Single Cell Resolution of Human Hematoendothelial Cells Defines Transcriptional Signatures of Hemogenic Endothelium

• Published in: Stem cells (Dayton, Ohio) Vol. 36; no. 2; pp. 206 - 217
• Main Authors: Angelos, Mathew G., Abrahante, Juan E., Blum, Robert H., Kaufman, Dan S.
• Format: Journal Article
• Language: English
• Published: United States Oxford University Press 01.02.2018
• Subjects: Antigens, Surface - metabolism; Biomarkers; CD34 antigen; CD43 antigen; CD45 antigen; CD73 antigen; Cell Differentiation - genetics; Cell Differentiation - physiology; Cells (biology); Cells, Cultured; Computational Biology; Developmental stages; Embryo cells; Embryonic Stem Cells - cytology; Embryonic Stem Cells - metabolism; Embryos; Endothelial cells; Endothelium; Flow Cytometry; Hemangioblasts - cytology; Hemangioblasts - metabolism; Hematopoiesis - genetics; Hematopoiesis - physiology; Hematopoietic stem cells; Hematopoietic Stem Cells - cytology; Hematopoietic Stem Cells - metabolism; Hemogenic endothelium; Human embryonic stem cells; Human hematopoiesis; Humans; Pluripotency; Pluripotent Stem Cells - cytology; Pluripotent Stem Cells - metabolism; Progenitor cells; Ribonucleic acid; RNA; Single cell RNA‐seq; Stem cells; Tissue inhibitor of metalloproteinase 3; Transcription; Human embryonic stem cells; Human hematopoiesis; Single cell RNA-seq; Hemogenic endothelium
• ISSN: 1066-5099; 1549-4918; 1549-4918
• DOI: 10.1002/stem.2739

Endothelial‐to‐hematopoietic transition (EHT) is an important stage in definitive hematopoietic development.

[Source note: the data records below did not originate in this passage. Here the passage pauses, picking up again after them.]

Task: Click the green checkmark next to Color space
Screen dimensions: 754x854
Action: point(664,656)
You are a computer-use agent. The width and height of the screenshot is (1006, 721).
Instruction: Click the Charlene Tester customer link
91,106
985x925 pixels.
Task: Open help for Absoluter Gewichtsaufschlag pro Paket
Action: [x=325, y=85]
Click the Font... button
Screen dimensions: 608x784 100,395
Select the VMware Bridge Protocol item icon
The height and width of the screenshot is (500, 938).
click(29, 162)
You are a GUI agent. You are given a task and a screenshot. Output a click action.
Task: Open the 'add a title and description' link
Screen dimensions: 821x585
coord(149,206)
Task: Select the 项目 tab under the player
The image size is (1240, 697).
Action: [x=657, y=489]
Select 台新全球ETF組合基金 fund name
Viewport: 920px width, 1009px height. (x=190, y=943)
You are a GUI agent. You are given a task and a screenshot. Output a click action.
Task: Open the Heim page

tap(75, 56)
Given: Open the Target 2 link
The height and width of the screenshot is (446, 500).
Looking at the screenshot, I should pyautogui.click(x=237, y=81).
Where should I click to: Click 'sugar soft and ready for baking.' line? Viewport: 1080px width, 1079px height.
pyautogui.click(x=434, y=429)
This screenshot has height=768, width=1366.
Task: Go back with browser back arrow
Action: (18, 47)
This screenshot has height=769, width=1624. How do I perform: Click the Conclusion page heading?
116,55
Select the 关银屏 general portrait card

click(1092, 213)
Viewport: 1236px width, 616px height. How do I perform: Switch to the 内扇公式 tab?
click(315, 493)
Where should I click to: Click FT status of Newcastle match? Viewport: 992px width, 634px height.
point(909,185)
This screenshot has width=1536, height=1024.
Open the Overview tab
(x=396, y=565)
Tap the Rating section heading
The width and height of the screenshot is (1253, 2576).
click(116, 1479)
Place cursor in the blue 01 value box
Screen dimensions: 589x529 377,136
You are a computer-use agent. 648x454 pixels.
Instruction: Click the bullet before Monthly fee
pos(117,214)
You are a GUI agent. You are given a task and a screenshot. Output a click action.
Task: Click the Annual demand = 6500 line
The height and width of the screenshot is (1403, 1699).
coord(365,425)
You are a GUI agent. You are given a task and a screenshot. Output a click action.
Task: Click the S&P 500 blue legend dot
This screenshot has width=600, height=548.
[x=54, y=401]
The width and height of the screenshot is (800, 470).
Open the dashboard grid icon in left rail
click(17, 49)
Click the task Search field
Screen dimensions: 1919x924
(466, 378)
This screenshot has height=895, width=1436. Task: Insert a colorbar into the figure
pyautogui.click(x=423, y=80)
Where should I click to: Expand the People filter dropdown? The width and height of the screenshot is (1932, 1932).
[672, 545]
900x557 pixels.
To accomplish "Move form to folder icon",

However, the genetic mechanisms underlying human EHT remain poorly characterized. We performed single cell RNA‐seq using 55 hemogenic endothelial cells (HECs: CD31+CD144+CD41–CD43–CD45–CD73–RUNX1c+), 47 vascular endothelial cells without hematopoietic potential (non‐HE: CD31+CD144+CD41–CD43–CD45–CD73–RUNX1c–), and 35 hematopoietic progenitor cells (HPCs: CD34+CD43+RUNX1c+) derived from human embryonic stem cells (hESCs). HE and HP were enriched in genes implicated in hemogenic endothelial transcriptional networks, such as ERG, GATA2, and FLI. We found transcriptional overlap between individual HECs and HPCs; however, these populations were distinct from non‐HE. Further analysis revealed novel biomarkers for human HEC/HPCs, including TIMP3, ESAM, RHOJ, and DLL4. Collectively, we demonstrate that hESC‐derived HE and HP share a common developmental pathway, while non‐HE are more heterogeneous and transcriptionally distinct. Our findings provide a novel strategy to test new genetic targets and optimize the production of definitive hematopoietic cells from human pluripotent stem cells. Stem Cells 2018;36:206–217 Using a RUNX1c reporter hESC line, we derived functional hemogenic endothelium, non‐hemogenic endothelium, and early hematopoietic progenitor cells from embryoid bodies. With single‐cell RNA‐sequencing, we characterized the genetic signatures distinct to each population and further identified novel genetic targets that may be used to optimize production of definitive human hematopoietic cells from pluripotent stem cells.